Lower temperatures will produce males and higher temperatures produce females.

The fear is with rising temperatures due to climate change, eggs will hatch and females will be produced. An adult female can lay up to 150 eggs in one year.

Regional Council is always surveying for potential plant and animal sleeper pests, so that pre-emptive actions can be taken before they cause significant harm to the environment.

However, McCarthy says prevention is the best form of biosecurity.

“People should seriously consider whether such a long-lived animal like a red-eared slider turtle is right for them as a pet.”

“If it does come to a point where you no longer want your pet reptile or fish, we ask that you do the right thing and rehome them, not release them into the wild,” he says.
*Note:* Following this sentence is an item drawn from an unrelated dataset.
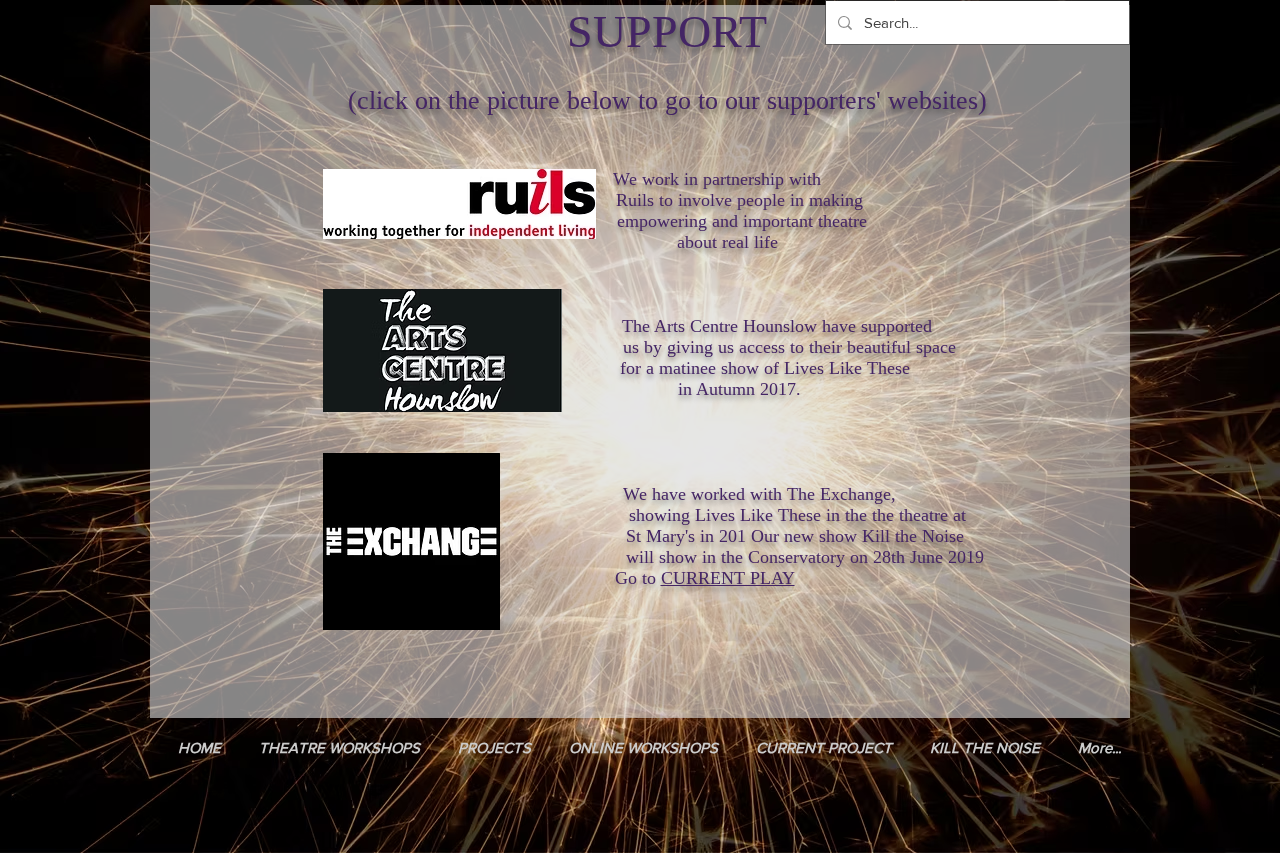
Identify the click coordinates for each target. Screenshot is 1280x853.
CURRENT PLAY (728, 578)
There are many turtle, fish and reptile enthusiast groups on Facebook and these may be a good place to start when looking for a new home for your exotic pet.

McCarthy also asks that people report any sightings of the turtles or their nests to the Bay of Plenty Regional Council Biosecurity team.

“There is also the potential for other species of exotic bird, reptiles or fish to be a sleeper pest, so if anyone sees something unique or out of place, especially if its spreading or raising young when before it didn’t, then please get in touch with us,” he says.

Plecostomus fish caught in Pāpāmoa waterways 2018.